RTX 5000 Memory & PCIe 3.0
Unlike the Tesla V100, the Quadro RTX 5000 does not come with special 3D stacked memory. Instead, it has 16 GB of the latest generation of graphics memory, GDDR6 SDRAM. And thanks to its 8 memory controllers, the RTX 5000 achieves a healthy peak memory bandwidth of 448 GB/s.
While the above memory size and performance amounts to only half of the 32 GB and 900 GB/s rating of the HBM2 memory in the V100, it should be noted that the RTX 5000 also possesses only 60% as many SMs as its beefier cousin. Similarly, its L2 cache is 4 MB in size, which is proportionally smaller that the 6 MB L2 in the V100. Therefore, in terms of quantity and speed of memory per SM, the two devices are roughly on a par with each other.
The exception to this is the L1 cache and shared memory in each SM of the RTX 5000, which is only 75% as big as the same unified data cache in the V100 (96 KB vs. 128 KB). The table below gives a full side-by-side summary of the memory hierarchies and compute power in the two devices.
Quadro RTX 5000 | Tesla V100 | |
---|---|---|
Main Memory Type | GDDR6 SDRAM | HBM2 |
Error Correction Code (ECC) Memory | yes | yes |
Main Memory Size | 16 GB | 32 GB |
Main Memory Bandwidth | 448 GB/s | 900 GB/s |
L2 Cache Size | 4 MB | 6 MB |
Shared Memory + L1 Cache Size | 96 K | 128 K |
Streaming Multiprocessors (SMs) | 48 | 80 |
FP32/INT32/FP64 CUDA Cores (per SM) | 64/64/0 | 64/64/32 |
Tensor Cores (per SM) | 8 | 8 |
GPU Boost Clock | 1.815 GHz | 1.53 GHz |
What about moving data back and forth to the host? Each of the 4 Quadros in a Frontera node is linked to the host via a separate x16 PCI Express (PCIe) 3.0 bus, which has a bidirectional bandwidth of up to 32 GB/s. While this set of connections seems more than adequate, PCIe nevertheless has the potential to become a major bottleneck for tasks involving lots of memory transactions between the host and the devices.
The limitation becomes especially apparent if one compares PCIe3 x16 to the NVLink 2.0 connections described earlier for the Tesla V100. A single V100 actually has 6 links available to use, and each of these is capable of 50 GB/s (bidirectional). If all 6 are connected to the host, then the total NVLink 2.0 bidirectional bandwidth climbs to 300 GB/s, almost an order of magnitude greater than the 32 GB/s of PCIe3. However, as discussed previously, the NVLink bandwidth of each V100 in the IBM AC922 server is split between the host and a neighboring V100, so that each gets 150 GB/s.

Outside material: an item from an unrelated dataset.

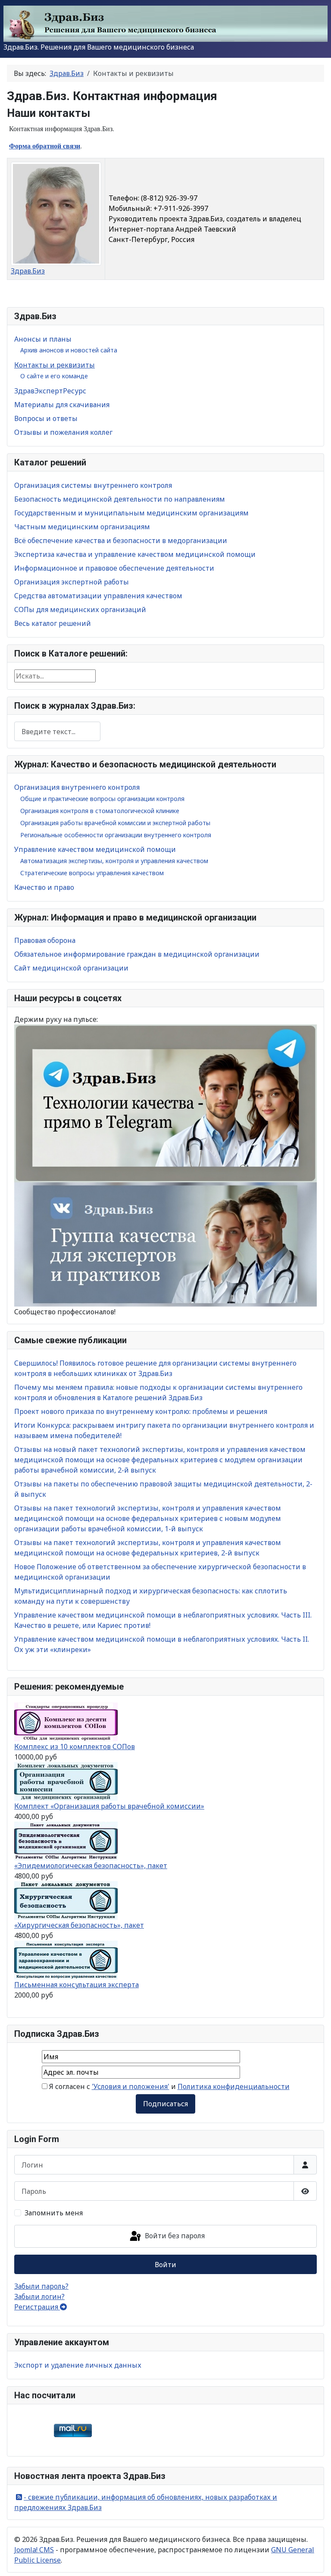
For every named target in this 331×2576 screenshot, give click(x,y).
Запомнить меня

It turns out that the Quadro RTX 5000 possesses NVLink 2.0 capability, too, but it has only a single 50 GB/s link to work with. In Frontera, this spare link is used to couple the Quadros together within each server, so that the 4 Quadros are linked in pairs in a manner similar to the 4 V100s in the IBM AC922, but with lower total bandwidth in each connection.
Quadro RTX 5000 | Tesla V100 (IBM host) | |
---|---|---|
Host-to-Device Connection Type | 1 PCIe Gen 3 (x16) | 3 NVLink 2.0 (x8) |
Host-to-Device Bidirectional Bandwidth | 32 GB/s | 150 GB/s |
Peer-to-Peer Connection Type (per pair) | 1 NVLink 2.0 (x8) | 3 NVLink 2.0 (x8) |
Peer-to-Peer Bidirectional Bandwidth | 50 GB/s | 150 GB/s |
Tests on Frontera show that the peer-to-peer link between a pair of RTX 5000 GPUs actually tends to run slower than the PCIe3 link to the host, even though the peer-to-peer link rate is nominally faster, as seen in the above table. The NVLink 2.0 latency is better than the PCIe3 latency, however. You can test these claims for yourself later, in the bonus exercise.
There are at least two ways to overcome the bandwidth limitations of the Quadro RTX 5000: maximize the on-device memory usage, and overlap data transfers with other tasks. In particular, if you know that a task requires more than 5GB of memory, you can minimize the memory transfer overhead by streaming data to the device while other tasks are running (hence the name "streaming multiprocessor" in GPUs).